Выбери любимый жанр

Королева его сердца - Валентино Донна - Страница 33


Изменить размер шрифта:

33

Но как же он, Данте Альберто Тревани? Всю свою жизнь он боролся с позором своей незаконнорожденности, сдирая ногти до крови, прокладывал себе путь наверх и держался на хлипкой жердочке своего насеста одной лишь силой воли. Трудно было представить себе, » чтобы его исчезновение вызвало хоть у кого-нибудь малейшую озабоченность. По правде говоря, он мог бы почувствовать большое облегчение, если не настоящую радость. Елизавета, Джон Ди и его отец с легкостью бы вычеркнули его из своей жизни, как будто его никогда и не было. Чего можно было бы от них ожидать, завладей он зеркалом и вернись в свою эпоху? Он не нуждался в пророческих способностях Ди, чтобы ответить на этот вопрос.
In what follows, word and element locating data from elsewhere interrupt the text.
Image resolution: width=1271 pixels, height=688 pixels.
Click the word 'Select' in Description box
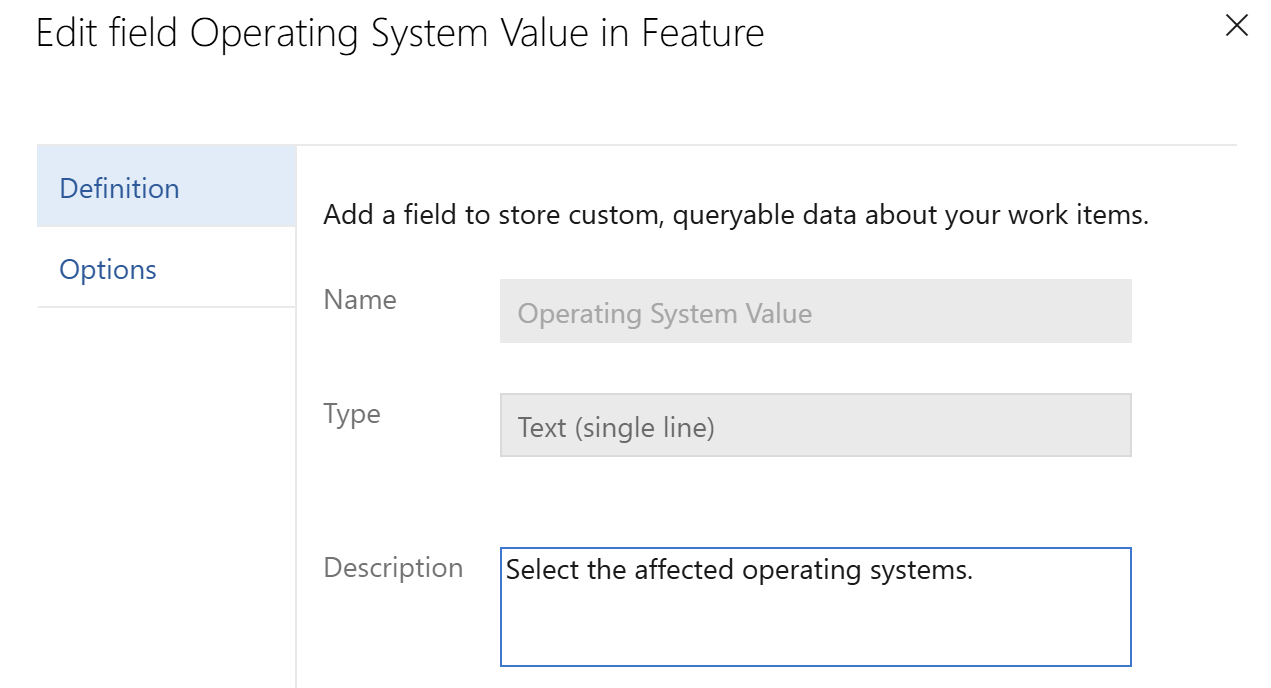point(536,571)
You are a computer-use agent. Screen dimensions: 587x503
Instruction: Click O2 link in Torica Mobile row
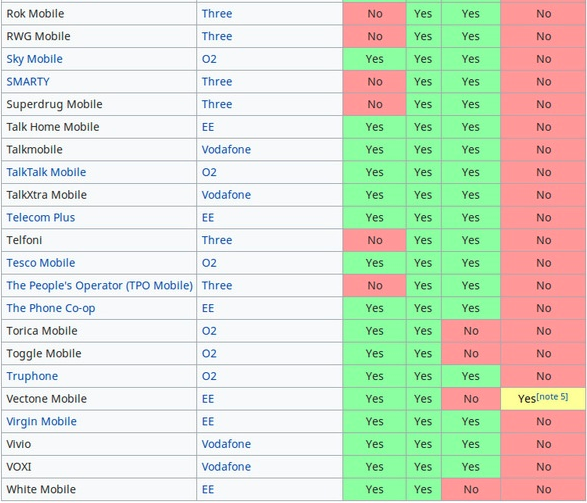pyautogui.click(x=209, y=331)
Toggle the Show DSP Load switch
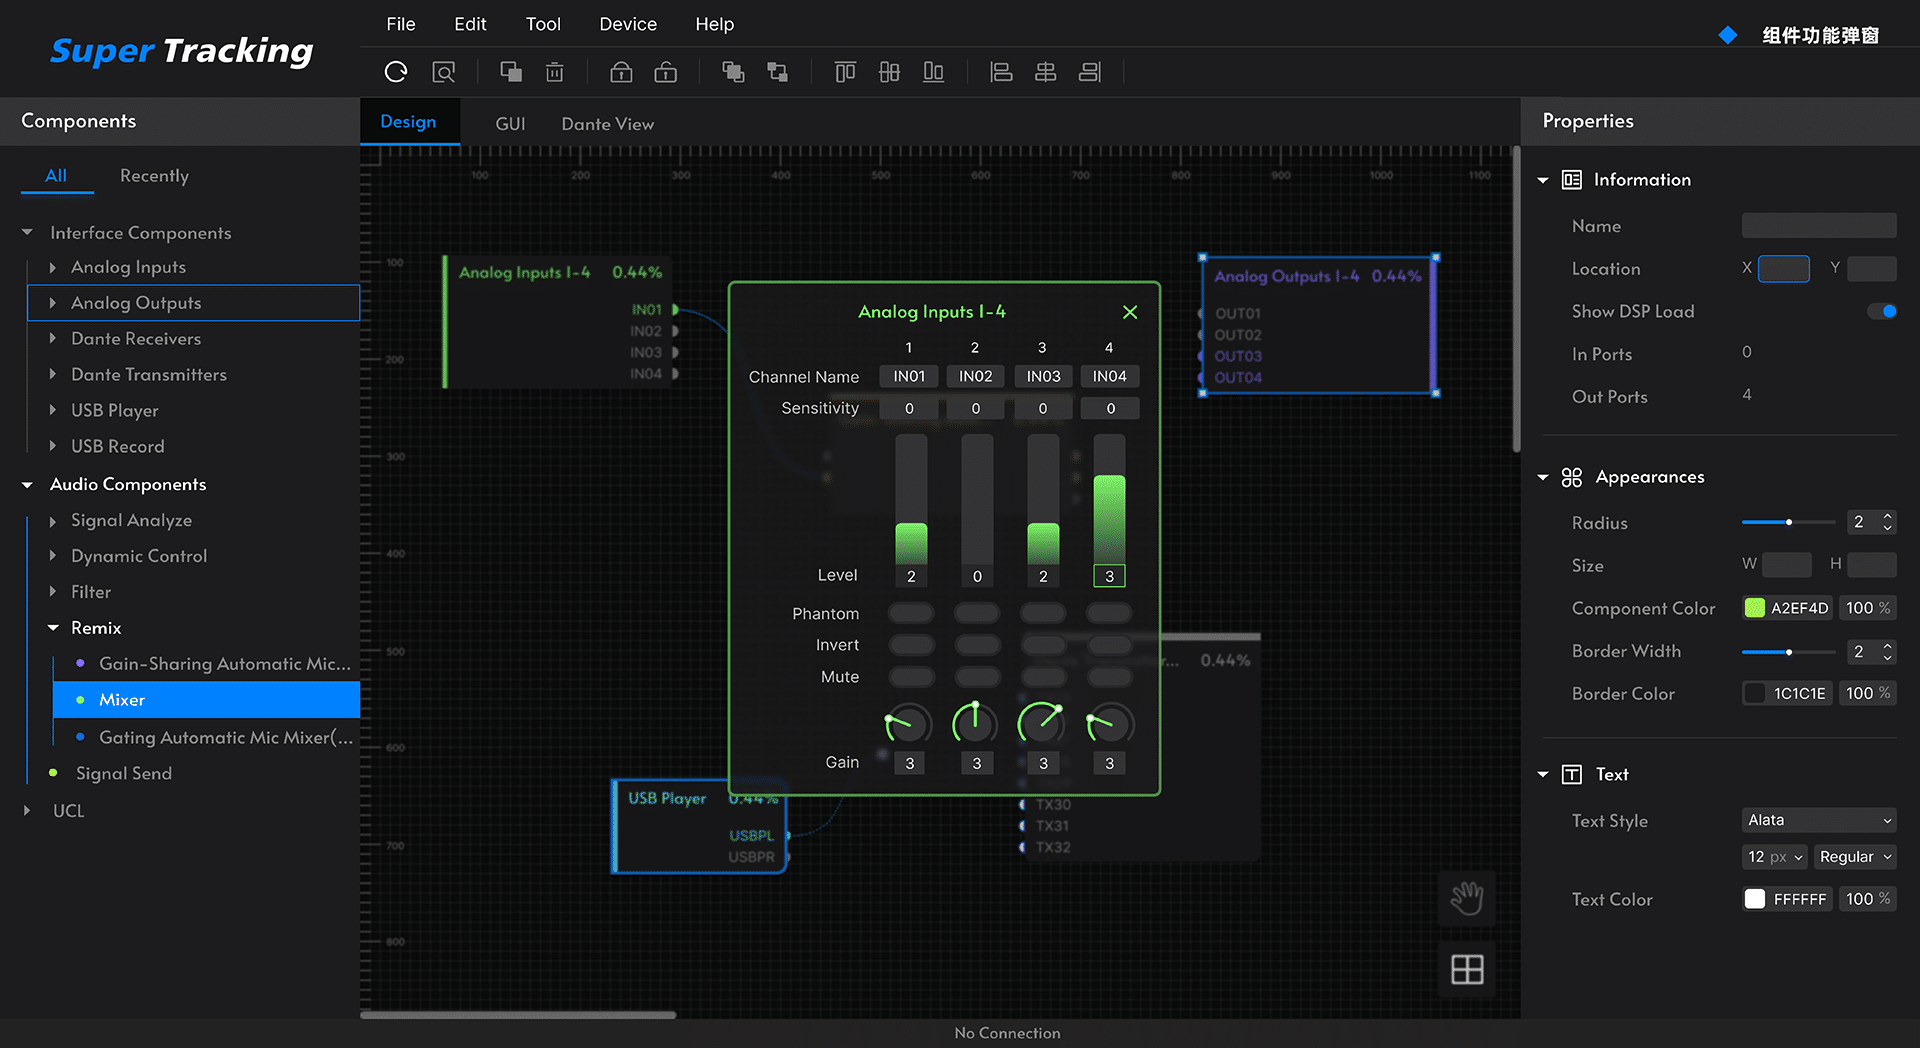1920x1048 pixels. click(1881, 312)
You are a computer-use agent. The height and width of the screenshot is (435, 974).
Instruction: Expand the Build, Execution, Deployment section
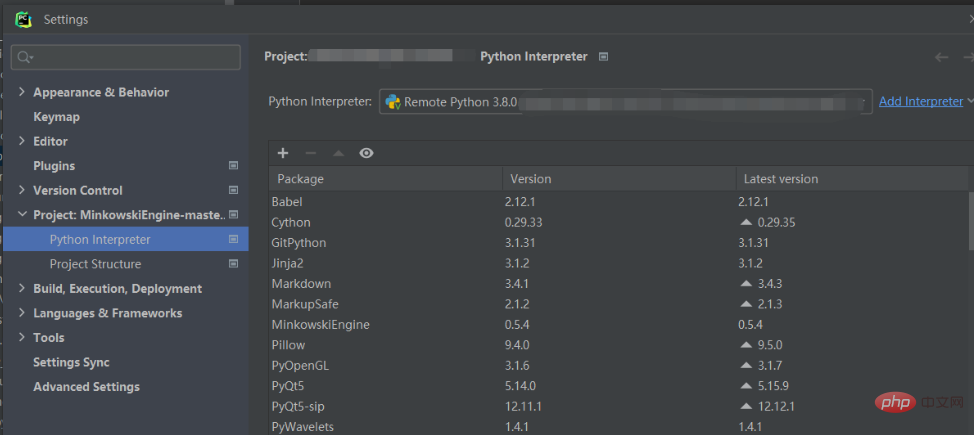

И вновь ему предстояла дорога.

Если, конечно, он не возвратится туда так быстро, что никто даже не заметит его отсутствия.

– Для тебя все готово, бахана, – проговорил индеец. – Пойдем со мной. Я покажу тебе священную пещеру моего народа.

– Никакой он не бахана, и ему нет дела ни до какой священной пещеры! Отойди от него! – прозвучал над перроном резким фальцетом голос Мод.

С глухим ропотом, покачивая головами, люди расступились, давая дорогу Мод, прокладывавшей себе путь к Данте, свирепо поглядывавшей на стопку одежды в руках.

За нею следовала Глориана. При виде ее сердце молодого человека дрогнуло. Из всех, живших и тогда, и сейчас, она одна могла пожалеть о его исчезновении. А может, это только кажется? В Данте боролись как бы два человека – один заставлял жалеть о том, что Данте так по-глупому не остался с Глори накануне вечером. Другой же беспощадно говорил, что после ночи любви он бы просто не смог взглянуть ей в глаза, понимая, что у них нет будущего.

И все же что-то в нем восставало против этого понимания. Любить Глориану, желать ее, хотеть, чтобы она принадлежала ему, никак не могло означать простого сдерживания страсти.

Чем больше приходится бороться со вспыхнувшей страстью к запретному плоду, к одной-единственной женщине, тем больше разгорается эта страсть. И Данте удивлялся, как много мужчин проходило через эти мучительные испытания.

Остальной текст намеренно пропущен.